NASHVILLE, Tenn. — Sikorsky’s [LMT] build of its Raider X helicopter for the Army’s Future Attack Reconnaissance Aircraft (FARA) competitive prototyping (CP) effort is now over 85 percent complete, with the company also having completed the build of a second fuselage.
“We’re really proud of the progress. We’re now at ‘weight on wheels,’ where we have the landing gear on the aircraft. We completed landing gear swings, both deploy and retract with the gear doors installed,” Jay Macklin, Sikorsky’s director of Army Future Vertical Lift and innovations strategy and business development, told reporters at Army Aviation Association of America annual conference here. “We’ve also begun powering the aircraft. We have power on. We’re approaching the midpoint of system acceptance test procedure completion on the aircraft.”
Macklin said Sikorsky’s Raider X schedule remains on the path to meet the Army’s goal for first FARA CP flight in the third quarter of 2023.

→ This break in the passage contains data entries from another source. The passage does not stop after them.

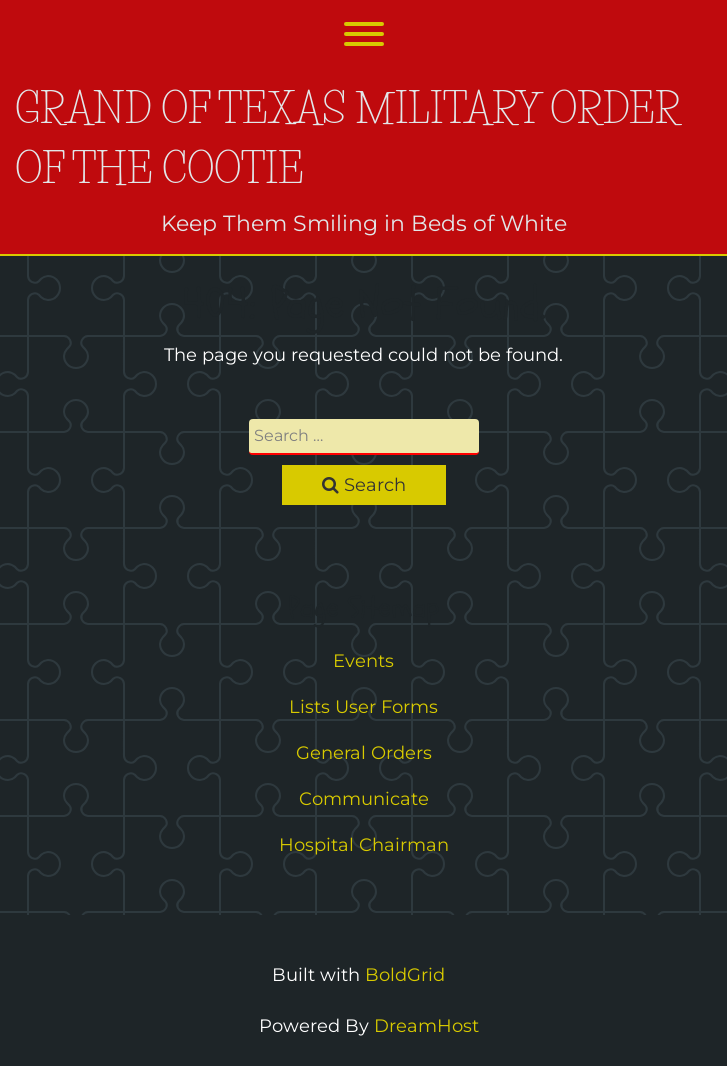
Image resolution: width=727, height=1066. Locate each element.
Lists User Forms (363, 707)
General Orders (364, 753)
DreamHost (426, 1026)
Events (363, 661)
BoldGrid (405, 975)
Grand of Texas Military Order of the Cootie (347, 138)
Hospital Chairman (364, 845)
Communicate (364, 799)
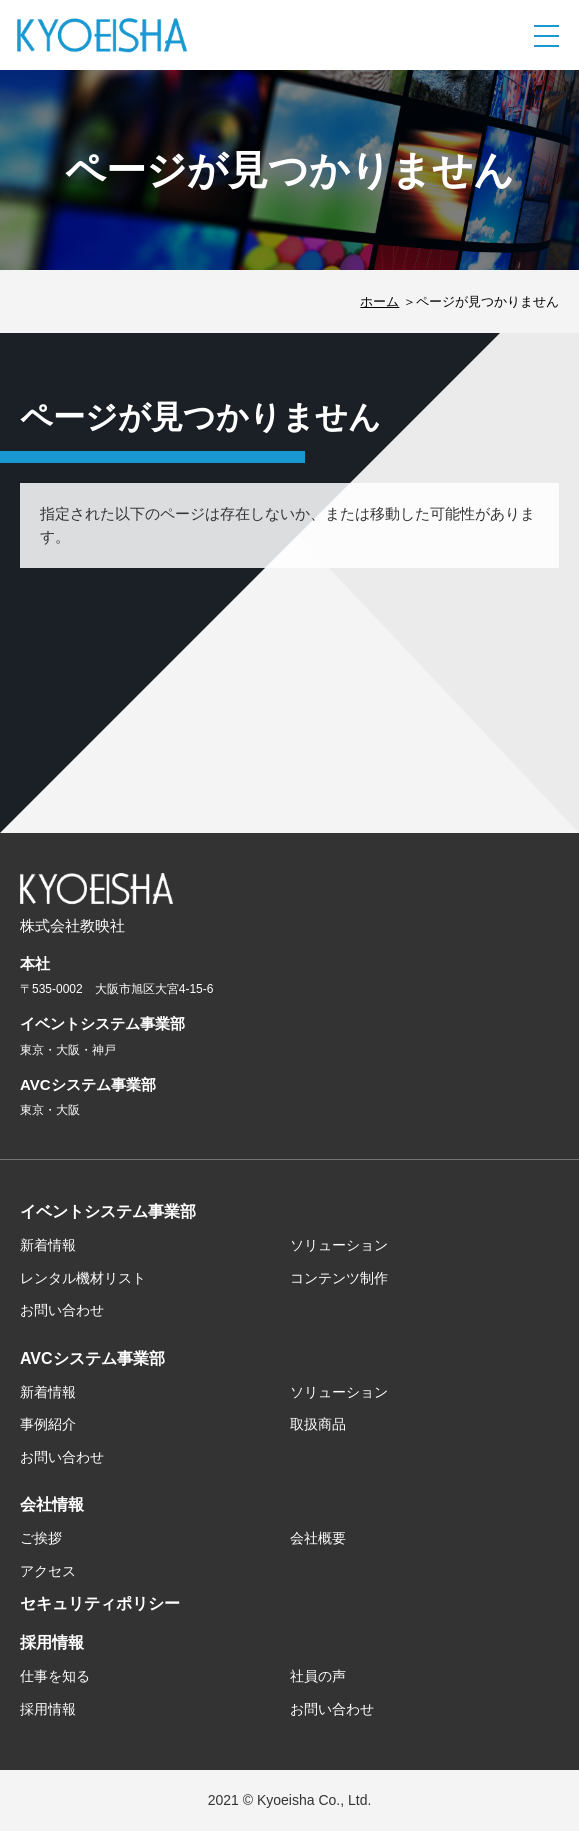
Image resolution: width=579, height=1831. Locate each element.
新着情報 (48, 1245)
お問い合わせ (62, 1310)
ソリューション (339, 1245)
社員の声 (318, 1676)
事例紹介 (48, 1424)
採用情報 (52, 1642)
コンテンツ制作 (339, 1278)
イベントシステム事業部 (108, 1211)
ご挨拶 (41, 1538)
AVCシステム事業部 (92, 1358)
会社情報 (52, 1504)
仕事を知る (55, 1676)
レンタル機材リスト (83, 1278)
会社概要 (318, 1538)
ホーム (379, 301)
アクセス (48, 1571)
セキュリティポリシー (100, 1603)
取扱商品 (318, 1424)
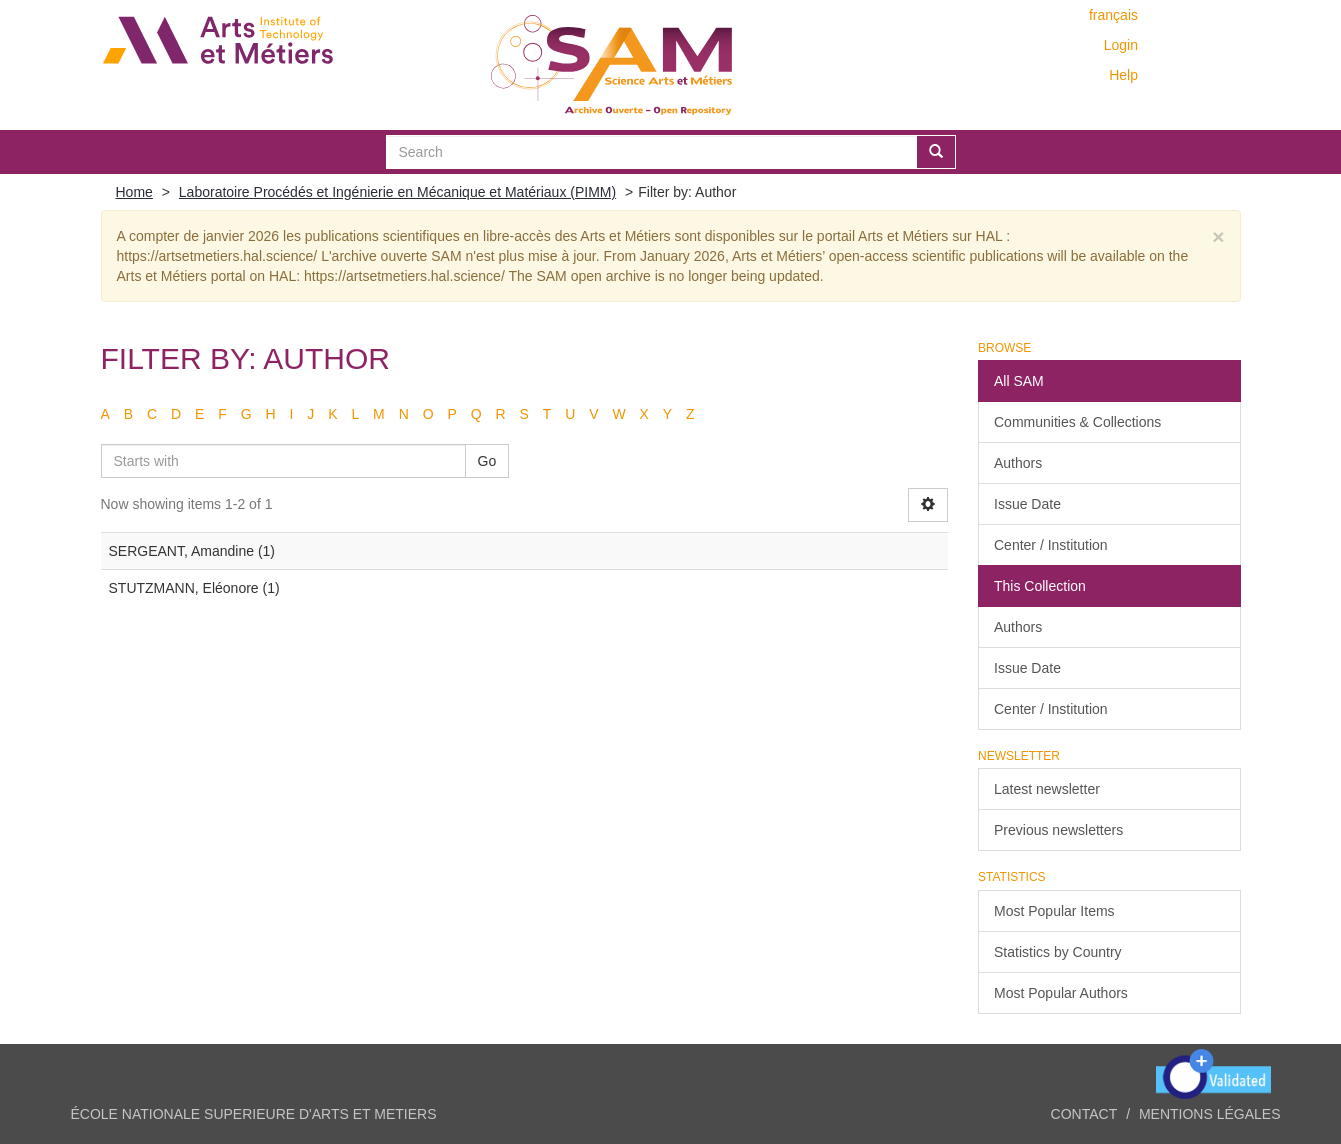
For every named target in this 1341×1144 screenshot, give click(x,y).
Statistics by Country (1058, 952)
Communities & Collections (1077, 422)
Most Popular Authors (1061, 993)
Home (134, 192)
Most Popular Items (1054, 911)
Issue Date (1027, 504)
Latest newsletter (1047, 789)
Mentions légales (1210, 1114)
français (1113, 15)
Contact (1084, 1114)
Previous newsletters (1058, 830)
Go (487, 461)
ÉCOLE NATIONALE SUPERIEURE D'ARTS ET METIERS (254, 1114)
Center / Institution (1051, 545)
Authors (1018, 463)
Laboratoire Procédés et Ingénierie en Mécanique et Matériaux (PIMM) (397, 192)
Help (1123, 75)
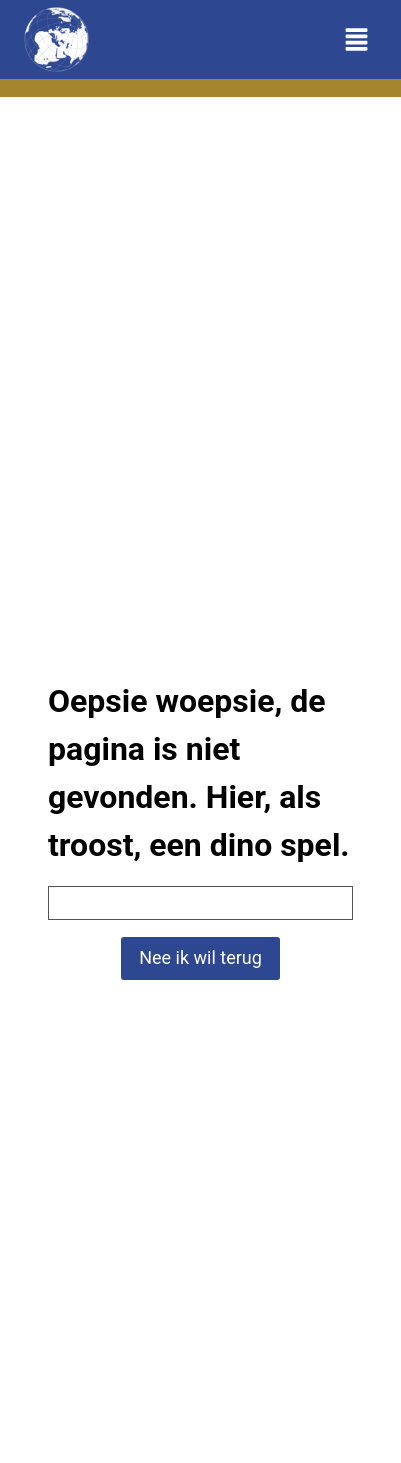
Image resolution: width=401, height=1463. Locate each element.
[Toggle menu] (356, 39)
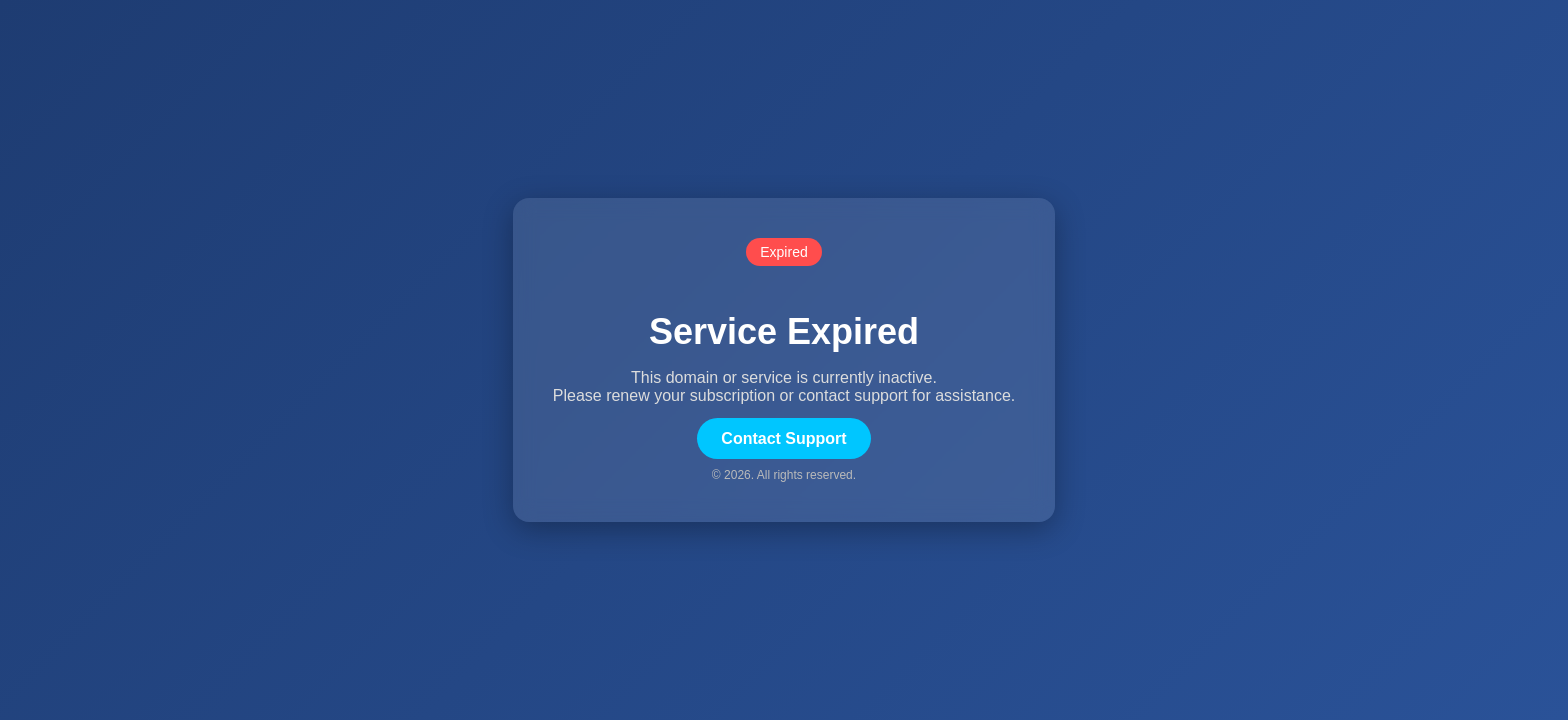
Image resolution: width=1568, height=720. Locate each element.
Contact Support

For FARA, the Army has selected Sikorsky’s Raider X and Bell’s [TXT] 360 Invictus designs for the competitive prototyping phase as it informs its program to field a new scout attack helicopter.
Bell told reporters last month its build of the 360 Invictus for FARA CP was also over 80 percent complete, and that the build structure of the helicopter minus the ITEP engine is expected to be completed around the May timeframe (Defense Daily, March 17).
Both Bell and Sikorsky are set to receive the General Electric Aviation [GE]-built T901 engine in November, with testing of the first ITEP system starting last month (Defense Daily, March 24).
Sikorsky noted the second Raider X fuselage, which was also built at Sikorsky’s Development Flight Center in West Palm Beach, Florida, is being integrated into its FARA CP structural test program “and will be used to validate the flight and ground loads capability of the airframe,” the company wrote in a statement.
Macklin added Sikorsky could explore continuing to build out the second fuselage into a full-on aircraft, while citing the benefits the additional asset provides for further testing purposes and risk reduction work.
“In other words, we don’t have to use just the CP. We’ve got a second fuselage where we can do that testing. That’s really going to support our flight and safety test program for the competitive prototype and provide data that feeds information as we build the CP that’s going to fly. It’s another tool that we have to reduce risk,” Macklin said. “It also gives us an option to build it out as a second CP aircraft flying, if we choose to. It gives us that much more flexibility before we make those decisions as we go forward.”